You can also work with international referral groups, such as BNI, or Business Network International. We’ve been a part of this group for close to six years now, and the results are amazing. It’s a group of non-competing business owners that network together on a weekly basis, and help bring in business to the other members. Through the referrals we’ve received through this group, our membership has probably been paid for the next 50 years. In addition to gaining business, you also gain access to knowledge. Because you’ll be dealing with sales people and business owners, you’ll quickly pick up on the key things you need to do to grow your own business.
Like minds think alike. And its definitely true that working together can help you in more ways than one.
Build Your Team
Even if you are in business by yourself, that doesn’t mean you have to approach business by yourself. If you’ve ever heard the phrase “1 + 1 = 11”, you’ll quickly see how true that equation is. By yourself you have only so much knowledge. But when you talk regularly with just one more personal, your resources quickly multiply.
Things may be tight in the beginning, but that doesn’t mean you shouldn’t chat with others. By joining groups, you can learn many things from the members “for free” by networking. Talk with people on how to use their services on a limited basis. If you can’t afford an accountant for everything, talk about a basic package. Maybe you can do your own data entry, and they simply keep you on track for your taxes. With the savings and the things you’ll learn, plus the time saved allowing you to do what you love, you’ll quickly profit from this relationship.

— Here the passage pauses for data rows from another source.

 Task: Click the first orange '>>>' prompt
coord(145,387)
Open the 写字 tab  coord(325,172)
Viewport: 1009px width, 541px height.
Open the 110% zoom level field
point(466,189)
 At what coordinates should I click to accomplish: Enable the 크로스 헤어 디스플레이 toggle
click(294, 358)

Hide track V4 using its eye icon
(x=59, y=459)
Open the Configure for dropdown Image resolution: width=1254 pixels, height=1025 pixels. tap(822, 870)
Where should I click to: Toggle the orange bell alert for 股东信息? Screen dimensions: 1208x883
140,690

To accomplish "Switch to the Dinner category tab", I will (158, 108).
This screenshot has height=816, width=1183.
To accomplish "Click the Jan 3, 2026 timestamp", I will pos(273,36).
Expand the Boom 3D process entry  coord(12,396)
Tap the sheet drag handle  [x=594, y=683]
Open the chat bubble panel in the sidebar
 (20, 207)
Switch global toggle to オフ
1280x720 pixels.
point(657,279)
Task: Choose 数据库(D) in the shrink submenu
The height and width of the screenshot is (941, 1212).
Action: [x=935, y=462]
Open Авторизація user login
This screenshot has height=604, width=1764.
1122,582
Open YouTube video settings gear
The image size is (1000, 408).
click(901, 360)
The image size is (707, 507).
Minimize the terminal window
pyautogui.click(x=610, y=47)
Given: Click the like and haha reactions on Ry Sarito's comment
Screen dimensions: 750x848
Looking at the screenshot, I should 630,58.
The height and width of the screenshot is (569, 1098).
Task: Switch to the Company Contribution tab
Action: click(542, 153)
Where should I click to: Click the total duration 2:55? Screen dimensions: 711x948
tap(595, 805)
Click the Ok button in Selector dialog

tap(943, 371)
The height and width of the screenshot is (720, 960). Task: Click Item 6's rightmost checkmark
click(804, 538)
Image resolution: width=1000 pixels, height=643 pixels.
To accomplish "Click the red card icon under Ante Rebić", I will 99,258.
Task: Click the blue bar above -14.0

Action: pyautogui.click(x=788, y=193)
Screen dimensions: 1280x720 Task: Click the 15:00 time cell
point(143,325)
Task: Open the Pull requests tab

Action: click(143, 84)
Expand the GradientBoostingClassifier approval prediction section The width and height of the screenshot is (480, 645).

Nothing feels better than having a friend to call on. If someone asks me a question and needs a lawyer, I have a friend I can refer. I someone needs a plumber, an electrician, or an accountant, I have a friend I can refer. And if for some reason I can’t think of someone, I can quickly find a friend that has a great referral.
That’s what it means to be connected within the business world. And as a business owner, your job is now to be connected. Get out there and participate. Take action. The more you connect, the more you’ll gain. Guaranteed.